Updated by Jim Pingle about 3 years ago
Forgot to mention in the previous update but this crash happens when a user logs in, not as early as before.
Updated by Jim Pingle about 3 years ago
MR with fix from Kristof: https://gitlab.netgate.com/pfSense/FreeBSD-src/-/merge_requests/24
Updated by Jim Pingle about 3 years ago
- Status changed from Confirmed to Feedback
Kristof merged the request. Should be in snapshots tomorrow.

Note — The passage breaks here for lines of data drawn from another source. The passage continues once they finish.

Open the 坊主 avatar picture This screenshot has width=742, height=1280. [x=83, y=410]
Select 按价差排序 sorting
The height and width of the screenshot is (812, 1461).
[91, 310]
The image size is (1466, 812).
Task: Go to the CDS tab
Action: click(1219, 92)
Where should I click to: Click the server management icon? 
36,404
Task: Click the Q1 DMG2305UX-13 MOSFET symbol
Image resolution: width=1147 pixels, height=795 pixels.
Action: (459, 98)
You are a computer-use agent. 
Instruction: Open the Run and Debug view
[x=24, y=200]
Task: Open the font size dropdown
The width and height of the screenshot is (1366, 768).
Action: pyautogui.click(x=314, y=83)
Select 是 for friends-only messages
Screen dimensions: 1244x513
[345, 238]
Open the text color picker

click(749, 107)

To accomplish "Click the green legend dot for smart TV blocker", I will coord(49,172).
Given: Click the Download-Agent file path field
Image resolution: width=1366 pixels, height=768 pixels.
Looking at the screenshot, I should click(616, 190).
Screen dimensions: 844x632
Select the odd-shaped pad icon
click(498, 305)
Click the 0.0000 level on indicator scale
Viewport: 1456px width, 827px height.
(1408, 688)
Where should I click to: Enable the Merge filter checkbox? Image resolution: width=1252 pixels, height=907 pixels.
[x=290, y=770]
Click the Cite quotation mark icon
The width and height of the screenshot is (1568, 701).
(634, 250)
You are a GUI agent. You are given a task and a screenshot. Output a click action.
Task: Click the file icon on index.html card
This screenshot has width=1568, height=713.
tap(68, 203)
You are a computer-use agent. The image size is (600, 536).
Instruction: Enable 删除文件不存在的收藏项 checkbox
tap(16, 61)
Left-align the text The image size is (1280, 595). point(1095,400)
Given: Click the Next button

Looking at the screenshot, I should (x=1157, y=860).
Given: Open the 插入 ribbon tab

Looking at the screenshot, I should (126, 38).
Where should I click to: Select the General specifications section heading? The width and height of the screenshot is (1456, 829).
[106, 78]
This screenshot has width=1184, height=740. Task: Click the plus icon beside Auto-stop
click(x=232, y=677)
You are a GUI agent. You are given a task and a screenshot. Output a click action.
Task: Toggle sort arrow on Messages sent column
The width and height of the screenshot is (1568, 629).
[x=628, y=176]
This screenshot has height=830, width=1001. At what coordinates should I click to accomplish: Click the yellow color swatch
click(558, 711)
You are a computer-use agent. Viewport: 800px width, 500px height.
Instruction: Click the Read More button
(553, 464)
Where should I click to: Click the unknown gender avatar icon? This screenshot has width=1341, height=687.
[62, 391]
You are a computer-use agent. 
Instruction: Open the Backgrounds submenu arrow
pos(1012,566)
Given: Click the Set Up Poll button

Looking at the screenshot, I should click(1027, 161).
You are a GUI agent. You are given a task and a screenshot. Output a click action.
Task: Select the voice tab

Updated by Jim Pingle about 3 years ago
- Plus Target Version changed from 21.09 to 22.01
Updated by Jim Pingle almost 3 years ago
- Status changed from Feedback to Resolved
Captive portal has been stable without crashing since this went in. No further sign of problems.